* Текст для чтения *
::::

Театральные представления – как более формализованная сторона jouissance в гетто и часто как вопрос бизнеса – были сферой, в которой Шленгель был задействован весьма активно. Потребность в работе и стремление к художественному самовыражению призывали его принять участие в популярных в гетто формах увеселений. Кроме цилиндра, он носил много других головных уборов. Он был актером, автором текстов, церемониймейстером, исполнял роль в моноспектакле под названием «Żywy Dziennik» («Живые новости») в кафе «Sztuka». Во всех этих перевоплощениях он обращался к искусству отрешенности[51]. Хотя Шленгель, как и каждый еврей в тот период, жил с постоянной угрозой смерти, его стихи лишены тревоги о неизвестном: они выражают его свободу умереть на своих условиях. Хотя фантазия Шленгеля о контроле над своими последними мгновениями описывает уникальную, единственную смерть – смерть поэта, – она также рассказывает о том, как вещи становятся квинтэссенцией выживших, хотя и проигравших людей[52]. Но именно возвращение в эти стихи принципа удовольствия, или даже мстительного удовольствия, в сочетании с самостоятельной добровольной смертью переносит фантазию поэта в другую область. Поэт демонстрирует, как, согласно распространенному мнению, остроумие помогает переносить происходящее в реальности.
Цилиндр принадлежит к числу уникальных предметов, которые, если задуматься, относятся к отдельной серии аксессуаров (таких как кепки, шляпы и береты), предназначенных для защиты или украшения головы. Помимо функционального сходства, эти предметы похожи формально и эстетически. В конце концов, цилиндр не является таким уж исключением. Его незначительная исключительность заключается в том, что он подчеркивает своей элегантностью классовое отличие владельца. Однако, помимо участия в этом процессе, цилиндр в стихотворении Шленгеля встраивается в другой ряд объектов. Наряду с таблеткой, горшком, пулями, немецкими сигаретами «Juno»[53] и другими круглыми вещами, он включен в перечень предметов, символизирующих радикальную перемену судьбы.
Шленгеля не перестают занимать драматические превратности судьбы как нацистского солдата, погибшего в бою, так и своего цилиндра. Поэт, всегда проявляющий в своем творчестве самосознание, сплетает эти эпизоды и их материальную текстуру воедино, чтобы выразить главный принцип своей поэтической вселенной: «Okrągło wszystko się toczy» (дословно – «В круговороте все катится, то есть меняется»)[54]. Эта геометрическая концепция построена на иконографии колеса фортуны и понимании того, что судьбы как людей, так и предметов определяются чистой случайностью, хотя и лишенной фатализма:
Жандарм пусть стреляет,
когда запою,
о, meine Kinder…
катится пусть под грубый сапог
блестящий цилиндр…
[Szlengel 1977: 97]
Движение этого единственного доказательства смерти преднамеренно и условно, реально, но никогда не актуализировано в рамках стихотворения. Непредсказуемость этого предмета, как и всех остальных маленьких, катящихся объектов – частых реквизитов в его мизансценах, – является сутью идеи судьбы в поэзии Шленгеля. Судьба у него всегда ассоциируется со случайным броском игральной кости и/или поворотом колеса фортуны, а также и с глубоко укоренившимся в польской культуре представлением о жизни как о игре случая, в которой можно выиграть или проиграть во мгновение ока. Как отмечает Анна Вежбицкая, польское слово «судьба» («los») «вызывает образ лотереи, где каждый тянет свой жребий – судьбу»[55]. Более того, это же польское слово обозначает лотерейный билет, что подчеркивает больше непредсказуемость поворота судьбы, чем неконтролируемость жизни [Wierzbicka 1992: 75].

::::

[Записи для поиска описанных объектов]
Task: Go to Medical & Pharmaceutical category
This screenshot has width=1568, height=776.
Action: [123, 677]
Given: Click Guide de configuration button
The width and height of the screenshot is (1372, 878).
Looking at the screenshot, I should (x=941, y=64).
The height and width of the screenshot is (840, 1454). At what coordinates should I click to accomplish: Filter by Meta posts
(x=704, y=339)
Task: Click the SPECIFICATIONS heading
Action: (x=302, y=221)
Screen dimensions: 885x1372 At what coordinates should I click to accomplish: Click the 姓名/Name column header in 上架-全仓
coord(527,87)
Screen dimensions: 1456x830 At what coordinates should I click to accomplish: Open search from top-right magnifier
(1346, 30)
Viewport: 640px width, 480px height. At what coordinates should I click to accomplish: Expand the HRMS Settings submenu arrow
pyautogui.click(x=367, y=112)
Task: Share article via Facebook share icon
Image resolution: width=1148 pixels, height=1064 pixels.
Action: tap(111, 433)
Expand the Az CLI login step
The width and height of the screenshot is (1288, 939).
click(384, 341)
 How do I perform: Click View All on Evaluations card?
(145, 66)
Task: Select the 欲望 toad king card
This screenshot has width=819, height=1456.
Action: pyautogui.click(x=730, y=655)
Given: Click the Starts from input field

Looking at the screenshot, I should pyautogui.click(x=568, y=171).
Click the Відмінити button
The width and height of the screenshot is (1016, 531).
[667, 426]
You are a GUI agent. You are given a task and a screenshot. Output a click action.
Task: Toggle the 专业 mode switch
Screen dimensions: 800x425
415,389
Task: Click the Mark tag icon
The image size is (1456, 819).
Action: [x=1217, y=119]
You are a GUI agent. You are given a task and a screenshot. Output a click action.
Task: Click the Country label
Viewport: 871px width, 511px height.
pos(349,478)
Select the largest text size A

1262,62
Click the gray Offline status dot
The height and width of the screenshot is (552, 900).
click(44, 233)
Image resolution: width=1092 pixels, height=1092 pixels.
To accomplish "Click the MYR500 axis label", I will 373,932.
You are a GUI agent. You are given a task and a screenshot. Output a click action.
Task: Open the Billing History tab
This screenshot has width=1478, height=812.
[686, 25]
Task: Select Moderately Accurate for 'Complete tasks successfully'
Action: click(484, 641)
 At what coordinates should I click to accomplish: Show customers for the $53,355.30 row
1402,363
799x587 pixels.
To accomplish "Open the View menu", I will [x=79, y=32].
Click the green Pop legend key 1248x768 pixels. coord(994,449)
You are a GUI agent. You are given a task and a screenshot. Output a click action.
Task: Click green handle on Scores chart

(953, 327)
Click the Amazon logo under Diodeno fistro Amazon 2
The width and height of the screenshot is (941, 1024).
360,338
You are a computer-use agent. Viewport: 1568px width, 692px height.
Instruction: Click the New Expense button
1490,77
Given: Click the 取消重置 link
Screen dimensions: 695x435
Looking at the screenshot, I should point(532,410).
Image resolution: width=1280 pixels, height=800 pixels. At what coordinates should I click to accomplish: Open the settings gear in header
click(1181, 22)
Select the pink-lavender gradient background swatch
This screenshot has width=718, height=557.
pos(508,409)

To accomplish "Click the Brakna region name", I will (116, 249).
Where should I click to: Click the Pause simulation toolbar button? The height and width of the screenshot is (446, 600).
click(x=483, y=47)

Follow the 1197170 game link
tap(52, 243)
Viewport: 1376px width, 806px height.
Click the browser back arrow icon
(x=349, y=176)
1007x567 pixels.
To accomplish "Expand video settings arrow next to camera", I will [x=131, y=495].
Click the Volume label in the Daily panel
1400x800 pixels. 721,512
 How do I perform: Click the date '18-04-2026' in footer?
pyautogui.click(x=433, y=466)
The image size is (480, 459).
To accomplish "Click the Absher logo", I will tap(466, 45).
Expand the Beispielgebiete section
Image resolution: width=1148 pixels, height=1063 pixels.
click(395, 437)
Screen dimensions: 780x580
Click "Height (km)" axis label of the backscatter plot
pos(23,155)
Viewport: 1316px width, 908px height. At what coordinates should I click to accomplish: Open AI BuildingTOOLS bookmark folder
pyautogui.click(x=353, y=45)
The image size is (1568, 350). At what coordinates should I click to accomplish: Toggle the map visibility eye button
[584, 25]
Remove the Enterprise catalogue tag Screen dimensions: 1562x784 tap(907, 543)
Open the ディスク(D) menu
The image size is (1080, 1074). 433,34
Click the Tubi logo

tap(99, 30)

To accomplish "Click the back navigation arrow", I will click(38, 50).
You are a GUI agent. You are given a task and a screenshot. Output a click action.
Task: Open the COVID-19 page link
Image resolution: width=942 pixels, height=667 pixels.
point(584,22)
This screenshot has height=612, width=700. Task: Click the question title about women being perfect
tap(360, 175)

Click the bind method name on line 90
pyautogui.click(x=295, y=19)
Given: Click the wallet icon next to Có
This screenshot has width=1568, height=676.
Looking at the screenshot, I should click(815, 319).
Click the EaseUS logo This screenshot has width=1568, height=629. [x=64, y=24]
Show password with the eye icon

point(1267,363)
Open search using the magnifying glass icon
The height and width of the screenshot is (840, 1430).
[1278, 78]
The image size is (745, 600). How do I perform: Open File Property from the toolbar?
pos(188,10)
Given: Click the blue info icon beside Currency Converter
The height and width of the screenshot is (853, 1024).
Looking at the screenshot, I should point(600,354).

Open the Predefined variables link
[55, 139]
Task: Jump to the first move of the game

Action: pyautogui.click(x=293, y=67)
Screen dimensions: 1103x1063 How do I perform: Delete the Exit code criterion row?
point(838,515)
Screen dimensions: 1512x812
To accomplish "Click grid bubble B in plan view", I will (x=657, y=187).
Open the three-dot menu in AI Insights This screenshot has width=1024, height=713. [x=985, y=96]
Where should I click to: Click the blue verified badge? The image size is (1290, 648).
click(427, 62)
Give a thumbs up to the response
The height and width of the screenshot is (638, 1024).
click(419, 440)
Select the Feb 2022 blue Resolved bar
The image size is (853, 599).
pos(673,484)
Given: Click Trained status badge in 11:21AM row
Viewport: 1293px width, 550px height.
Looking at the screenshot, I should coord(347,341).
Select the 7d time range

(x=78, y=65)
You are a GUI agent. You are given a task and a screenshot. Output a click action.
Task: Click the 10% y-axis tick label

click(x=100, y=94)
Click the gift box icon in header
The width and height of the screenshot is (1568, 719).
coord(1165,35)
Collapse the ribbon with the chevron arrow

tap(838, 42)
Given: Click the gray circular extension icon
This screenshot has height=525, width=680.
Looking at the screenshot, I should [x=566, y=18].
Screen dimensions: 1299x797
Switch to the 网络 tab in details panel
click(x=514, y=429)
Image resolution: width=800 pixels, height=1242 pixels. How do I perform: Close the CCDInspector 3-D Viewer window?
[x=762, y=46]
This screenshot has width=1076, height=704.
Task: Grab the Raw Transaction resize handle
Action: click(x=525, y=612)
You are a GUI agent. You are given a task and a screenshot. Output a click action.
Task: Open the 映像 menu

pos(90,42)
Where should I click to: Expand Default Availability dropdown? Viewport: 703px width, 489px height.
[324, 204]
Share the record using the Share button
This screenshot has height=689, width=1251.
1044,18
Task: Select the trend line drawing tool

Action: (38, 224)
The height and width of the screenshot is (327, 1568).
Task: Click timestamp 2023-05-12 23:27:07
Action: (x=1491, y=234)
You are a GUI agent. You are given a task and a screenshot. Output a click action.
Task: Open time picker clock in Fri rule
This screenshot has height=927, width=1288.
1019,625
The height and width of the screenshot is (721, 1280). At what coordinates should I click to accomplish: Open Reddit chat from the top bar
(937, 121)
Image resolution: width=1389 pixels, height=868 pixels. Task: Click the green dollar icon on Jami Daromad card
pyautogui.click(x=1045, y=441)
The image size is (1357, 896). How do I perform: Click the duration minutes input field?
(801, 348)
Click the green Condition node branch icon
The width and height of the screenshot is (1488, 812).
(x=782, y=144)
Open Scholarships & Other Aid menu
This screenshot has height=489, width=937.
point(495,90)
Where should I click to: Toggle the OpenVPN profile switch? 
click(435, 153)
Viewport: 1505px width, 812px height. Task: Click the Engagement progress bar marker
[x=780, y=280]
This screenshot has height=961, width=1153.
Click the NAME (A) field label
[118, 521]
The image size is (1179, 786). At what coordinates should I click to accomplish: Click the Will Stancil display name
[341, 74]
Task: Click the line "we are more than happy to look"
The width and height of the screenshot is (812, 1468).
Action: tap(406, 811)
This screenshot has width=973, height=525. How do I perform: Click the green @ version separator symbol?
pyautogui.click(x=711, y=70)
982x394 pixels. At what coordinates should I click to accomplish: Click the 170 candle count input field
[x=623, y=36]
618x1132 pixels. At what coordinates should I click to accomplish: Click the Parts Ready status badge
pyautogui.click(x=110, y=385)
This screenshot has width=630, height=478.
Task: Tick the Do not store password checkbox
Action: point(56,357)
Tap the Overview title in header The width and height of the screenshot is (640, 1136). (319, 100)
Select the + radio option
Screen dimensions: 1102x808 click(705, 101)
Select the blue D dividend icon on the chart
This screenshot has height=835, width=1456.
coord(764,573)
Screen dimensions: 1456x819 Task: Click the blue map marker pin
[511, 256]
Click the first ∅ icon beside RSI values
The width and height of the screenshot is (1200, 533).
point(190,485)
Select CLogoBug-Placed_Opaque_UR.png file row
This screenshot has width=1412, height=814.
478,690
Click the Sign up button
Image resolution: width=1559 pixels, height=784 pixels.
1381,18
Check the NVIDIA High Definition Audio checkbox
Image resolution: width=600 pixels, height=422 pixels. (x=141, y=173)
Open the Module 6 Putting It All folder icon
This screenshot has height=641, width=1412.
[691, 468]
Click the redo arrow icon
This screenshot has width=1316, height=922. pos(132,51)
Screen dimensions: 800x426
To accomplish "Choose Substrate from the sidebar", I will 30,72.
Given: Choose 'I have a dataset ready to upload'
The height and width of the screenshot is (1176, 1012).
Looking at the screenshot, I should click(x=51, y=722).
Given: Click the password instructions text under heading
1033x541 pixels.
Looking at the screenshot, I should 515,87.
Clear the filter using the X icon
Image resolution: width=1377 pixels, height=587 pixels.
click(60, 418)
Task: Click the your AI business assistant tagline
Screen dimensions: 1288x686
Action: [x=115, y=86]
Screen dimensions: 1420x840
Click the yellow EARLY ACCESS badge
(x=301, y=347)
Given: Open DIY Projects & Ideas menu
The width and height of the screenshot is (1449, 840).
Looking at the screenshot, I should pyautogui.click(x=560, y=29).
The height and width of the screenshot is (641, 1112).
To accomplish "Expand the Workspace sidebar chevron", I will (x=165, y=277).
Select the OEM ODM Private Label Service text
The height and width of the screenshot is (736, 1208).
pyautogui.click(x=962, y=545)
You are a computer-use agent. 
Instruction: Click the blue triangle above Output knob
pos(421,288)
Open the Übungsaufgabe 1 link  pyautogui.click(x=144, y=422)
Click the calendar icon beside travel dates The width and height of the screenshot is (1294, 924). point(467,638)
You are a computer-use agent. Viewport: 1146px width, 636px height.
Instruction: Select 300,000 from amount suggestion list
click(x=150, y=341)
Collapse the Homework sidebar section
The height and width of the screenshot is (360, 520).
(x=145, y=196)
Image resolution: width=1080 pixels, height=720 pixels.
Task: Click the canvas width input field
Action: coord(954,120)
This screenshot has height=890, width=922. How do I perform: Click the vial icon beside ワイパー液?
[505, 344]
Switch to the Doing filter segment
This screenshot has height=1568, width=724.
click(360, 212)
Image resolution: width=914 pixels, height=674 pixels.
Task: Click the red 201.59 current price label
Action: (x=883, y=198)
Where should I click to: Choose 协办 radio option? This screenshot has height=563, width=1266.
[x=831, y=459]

::::

* Задания для выполнения *
a – Обновите фрагмент текста о поэзии Шленгеля между словами «Цилиндр принадлежит к» и «радикальную перемену судьбы.» включительно, заменив «радикальную перемену» на «резкую перемену».
b – В каком кафе, согласно тексту о поэзии Шленгеля, он исполнял роль в моноспектакле «Żywy Dziennik»?
Эти записи получены из другого источника.

* Решения задач *
a –
Цилиндр принадлежит к числу уникальных предметов, которые, если задуматься, относятся к отдельной серии аксессуаров (таких как кепки, шляпы и береты), предназначенных для защиты или украшения головы. Помимо функционального сходства, эти предметы похожи формально и эстетически. В конце концов, цилиндр не является таким уж исключением. Его незначительная исключительность заключается в том, что он подчеркивает своей элегантностью классовое отличие владельца. Однако, помимо участия в этом процессе, цилиндр в стихотворении Шленгеля встраивается в другой ряд объектов. Наряду с таблеткой, горшком, пулями, немецкими сигаретами «Juno»[53] и другими круглыми вещами, он включен в перечень предметов, символизирующих резкую перемену судьбы.

b – В кафе «Sztuka».